[Dataset entries]
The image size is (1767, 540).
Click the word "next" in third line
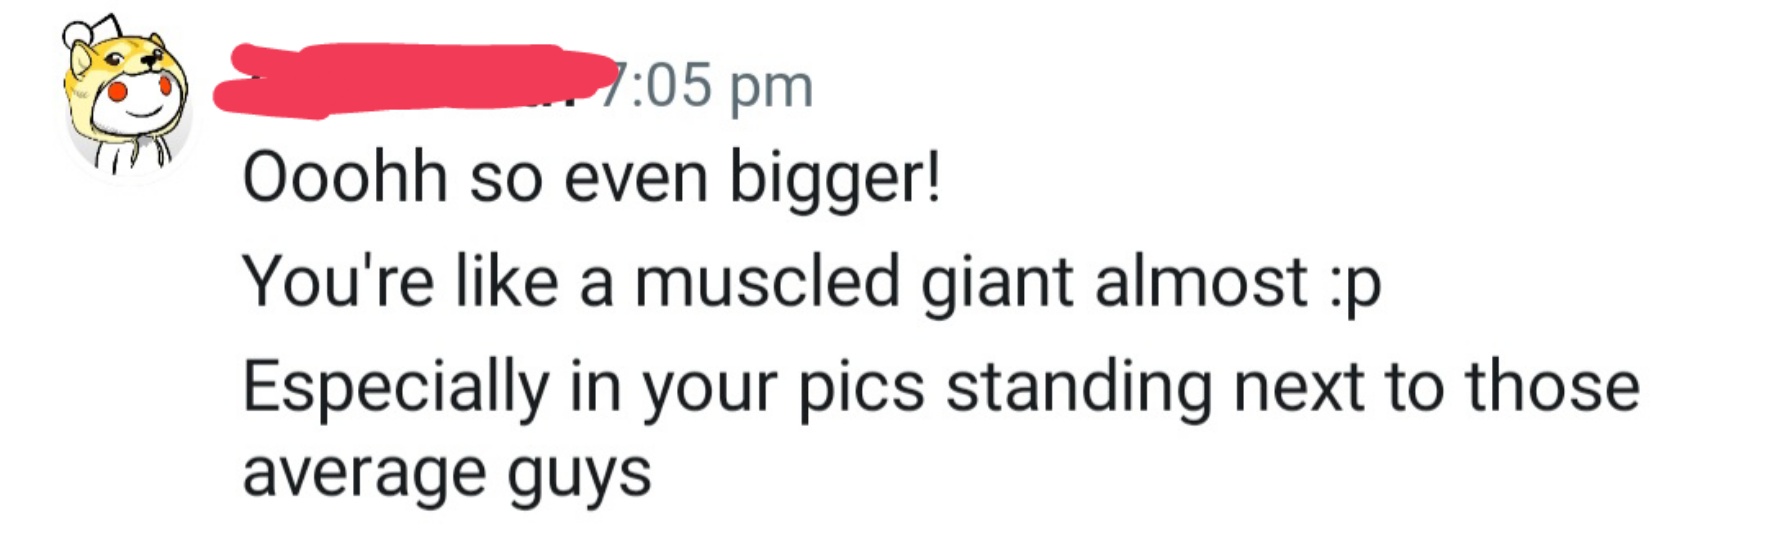1299,388
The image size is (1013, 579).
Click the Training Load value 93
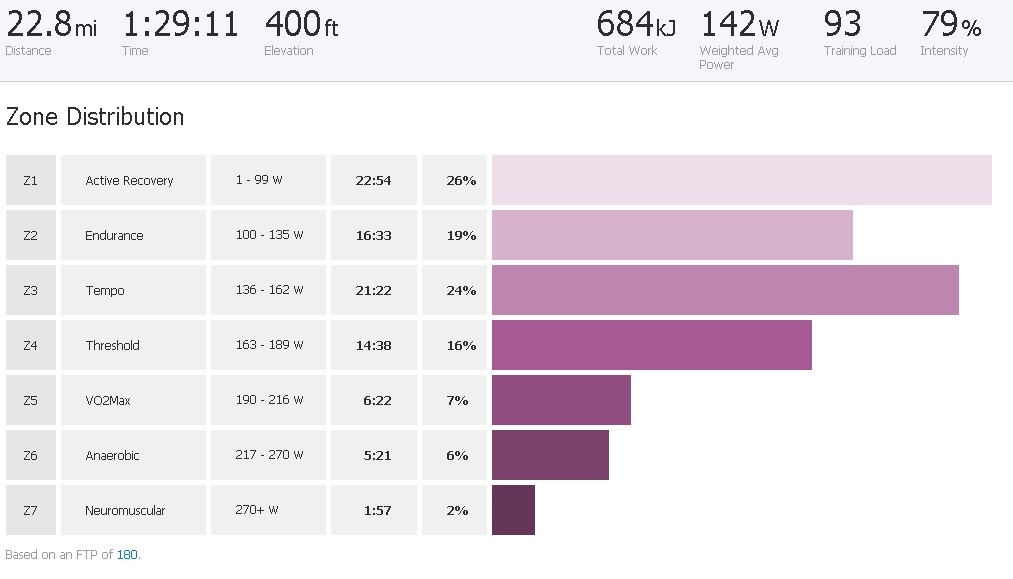[843, 24]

◆ What you have to do
"size" is the string to look for; please copy every line of the records above where it appears.

◆ Task output
The image size is (1767, 540).
The image size is (1013, 579).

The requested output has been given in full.